[What to work on]:
A. According to the piece on disclosure, what example is given of documents that a party has a right to possess but that someone else holds?
B. Copy out word for word the source records from the line with "Task: Select the +2,330 profit cell for 良品計画" through the end of the records, leaving out the pictures.

[Selected extract]:
····················

Date published: 15th October 2011

The purpose of disclosure and inspection of documents is to allow each party to evaluate the strength of its own case and that of their opponent ahead of any trial and by doing so, allow them to assess their prospects of winning (or losing) and promote early settlement. It is common for the course of a case to be altered at disclosure stage because this is the point at which a true picture of the background to the case (from both sides) and the issues involved will emerge.

Disclosure is often one of the most time consuming elements of the preparation for a case. Some of the disclosure process will have been completed at the pre-action stage but, within the proceedings, the disclosure documentation will need to be reviewed again to check for gaps in the documentation that are relevant to the case. The process will need to be dealt with comprehensively by both sides to the dispute and will need to be repeated because each side will be checking their opponent’s disclosure list to look for any residual gaps in documentation or for any documentation that they have not seen before.

Disclosure is a fundamental part of case preparation and this justifies the time that is necessary to spend on it.

What is Disclosure?

Disclosure is that part of a case where each party discloses the documents they have or have had that are relevant to the case.

For this purpose, documents are anything in which information of any description is recorded so this would include anything in writing, audio film or video recordings, computer disks, computer data, photographs and the like.

It may be the case that there are numerous copies of a single document. A party need not disclose more than one copy (so, for example, they only need to mention it once) unless a copy contains a modification, obliteration or other marking which makes it different to either the original or another copy so if you have 3 copies of the same document, one of which is clean, the other of which is annotated, and the third of which has some items obliterated, then you would need to disclose that document three times, in its various forms.

Standard Disclosure and a Duty to Search

Where the parties are ordered to give disclosure of documents, it will be limited to standard disclosure unless the court directs otherwise. Standard disclosure requires each party to disclose:

  • documents on which they rely;
  • documents which
    • adversely affect their own case
    • adversely affect another party's case
    • another party’s case and any documents which they are required to disclose by a relevant practice direction (see e-disclosure).

A duty of disclosure is limited to documents which are or have been in a party’s control so, documents that are in the party's physical possession are obviously included but the duty also applies to documents that the parties have a right to possession of or have had a right to inspect or take copies of it. The former would, for example, apply to house deeds that are held by a bank whereas in the latter case, that might apply to bank statements that are held by the bank but where copies can be obtained by a customer.

····················

[Source records]:
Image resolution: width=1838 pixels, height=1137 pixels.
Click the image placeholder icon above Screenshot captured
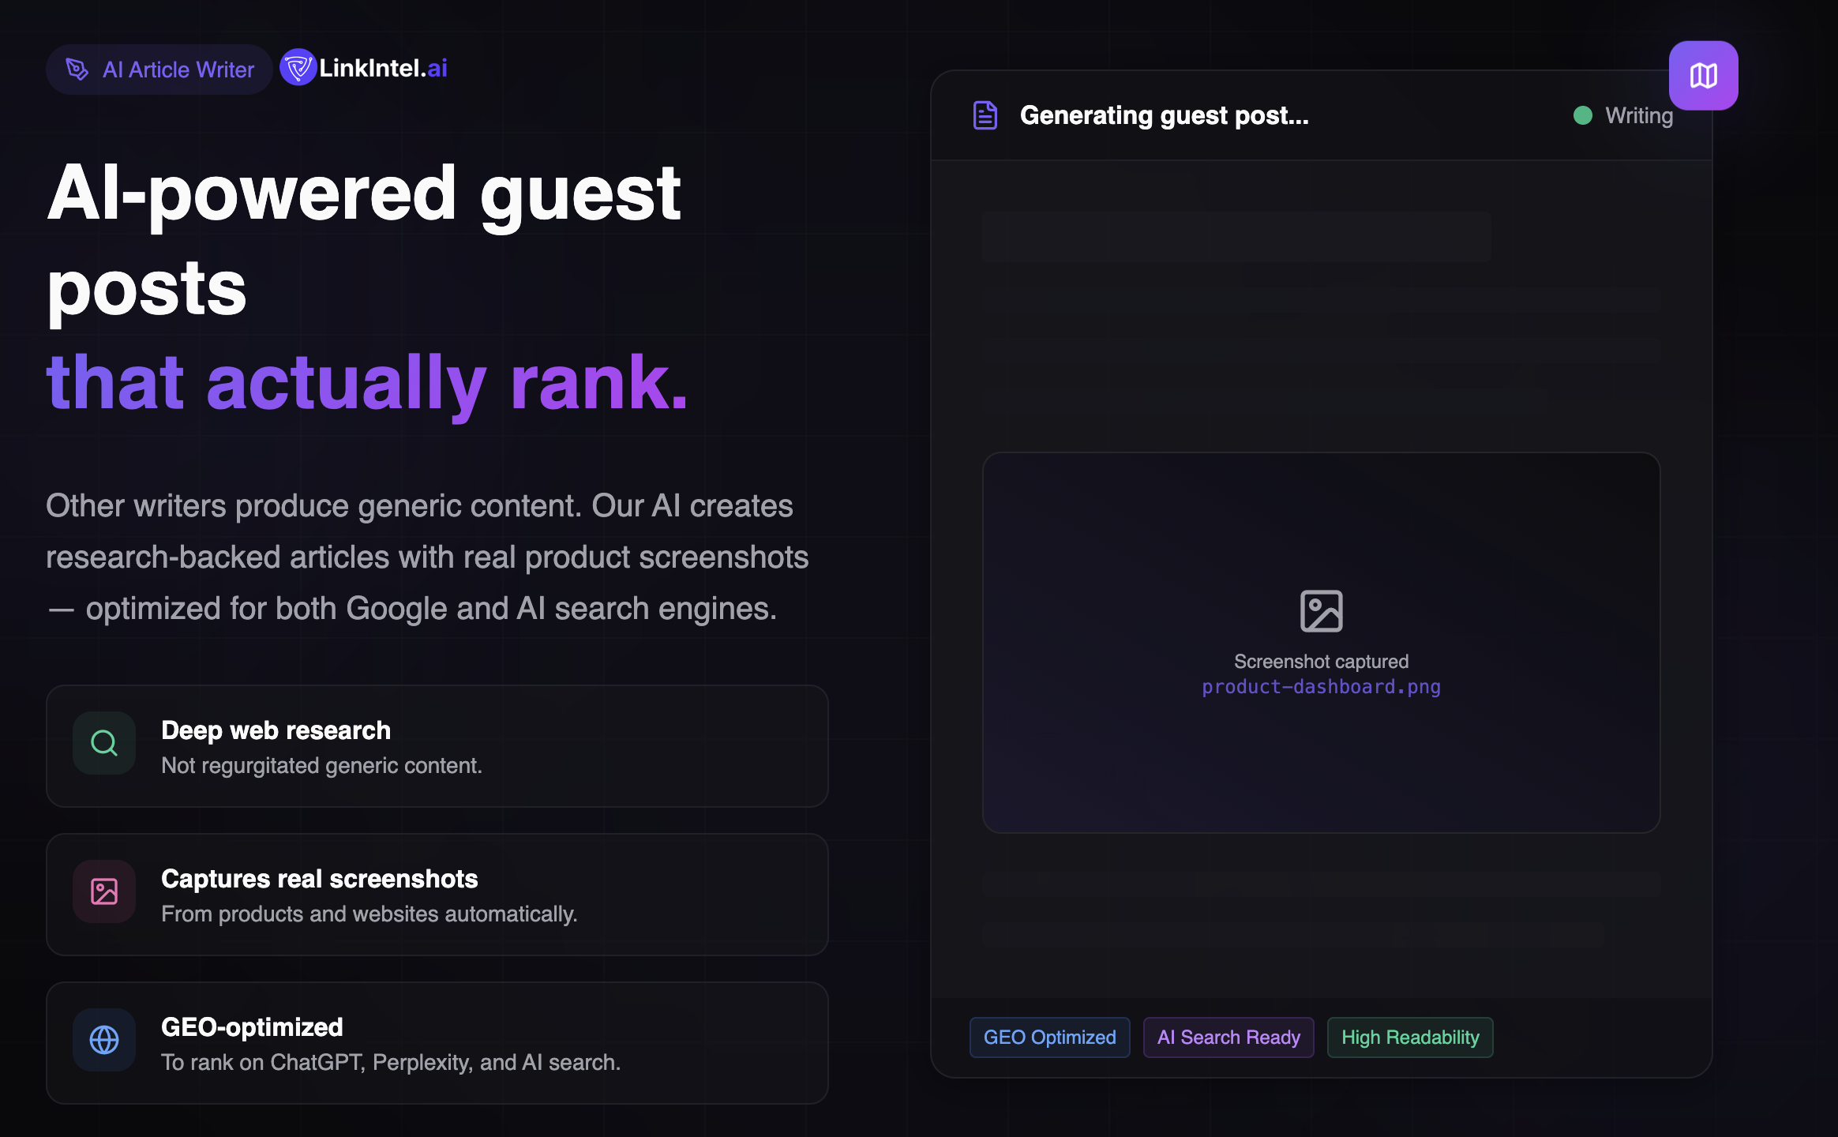coord(1321,611)
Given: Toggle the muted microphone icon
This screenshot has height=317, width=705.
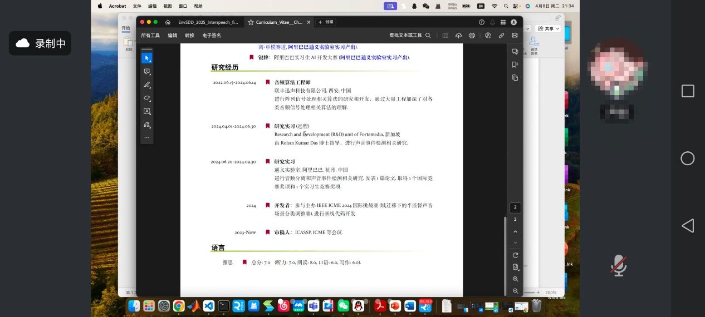Looking at the screenshot, I should [x=618, y=265].
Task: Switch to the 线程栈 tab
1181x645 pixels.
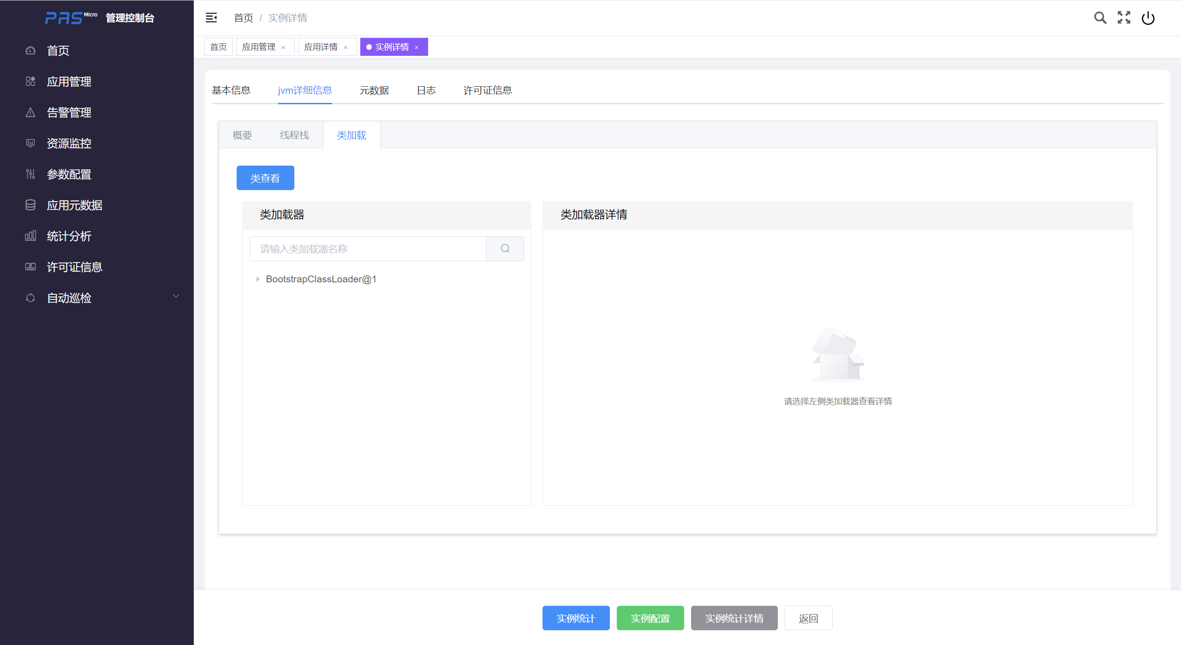Action: coord(294,135)
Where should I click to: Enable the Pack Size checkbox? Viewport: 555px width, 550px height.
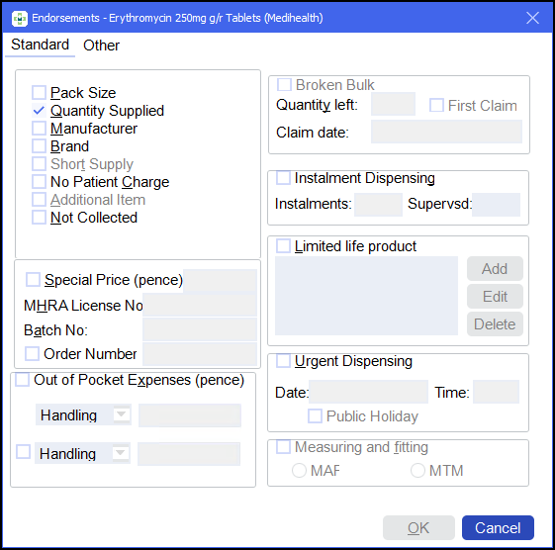(39, 93)
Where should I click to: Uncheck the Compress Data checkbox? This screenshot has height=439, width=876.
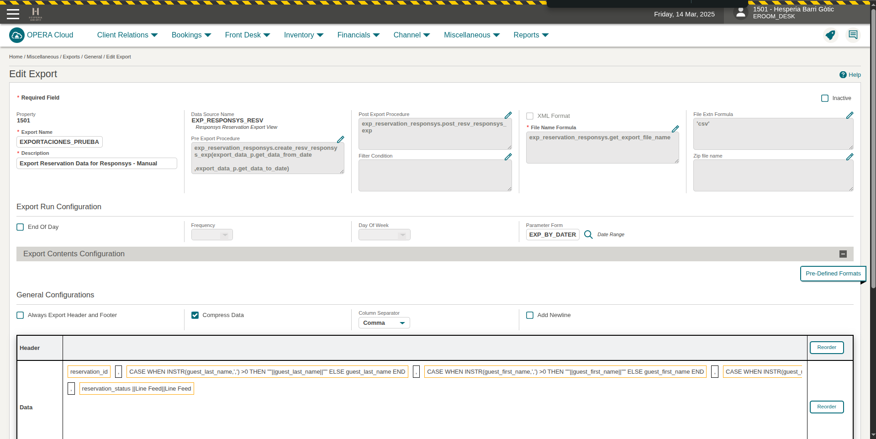(195, 315)
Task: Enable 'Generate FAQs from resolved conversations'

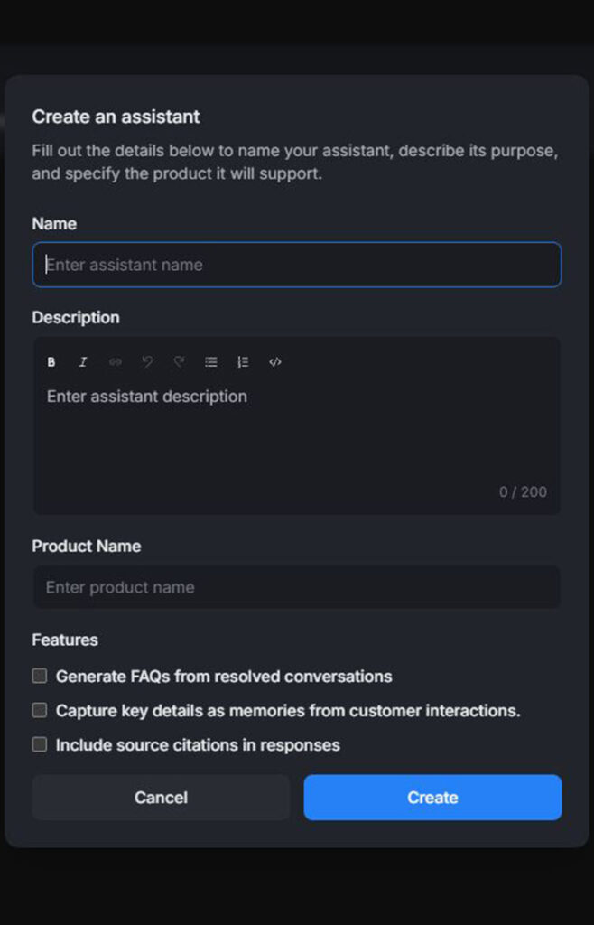Action: pos(39,675)
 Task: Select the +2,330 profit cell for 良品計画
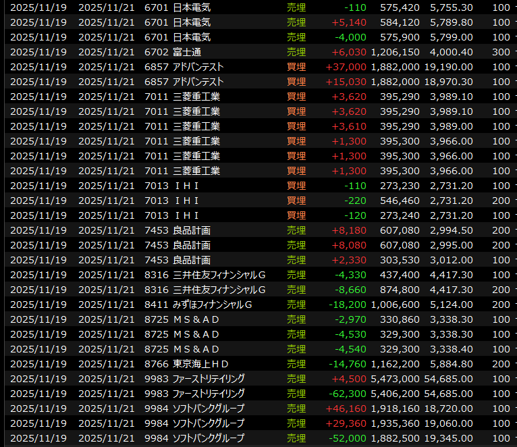(x=349, y=260)
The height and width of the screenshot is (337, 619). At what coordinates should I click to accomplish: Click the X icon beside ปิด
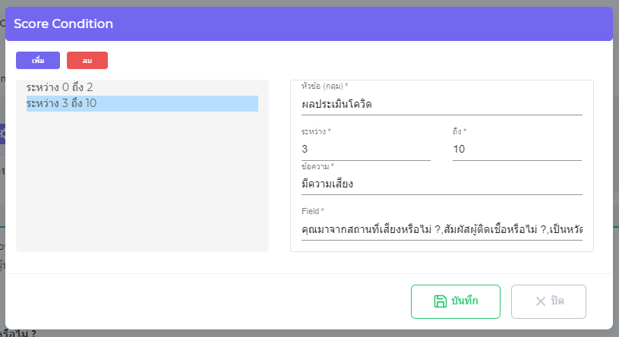(x=541, y=301)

····················

[Full answers]:
A. House deeds held by a bank.

B.
 Task: Select the +2,330 profit cell for 良品計画
(x=349, y=260)
The height and width of the screenshot is (337, 619). At what coordinates should I click to accomplish: Click the X icon beside ปิด
(x=541, y=301)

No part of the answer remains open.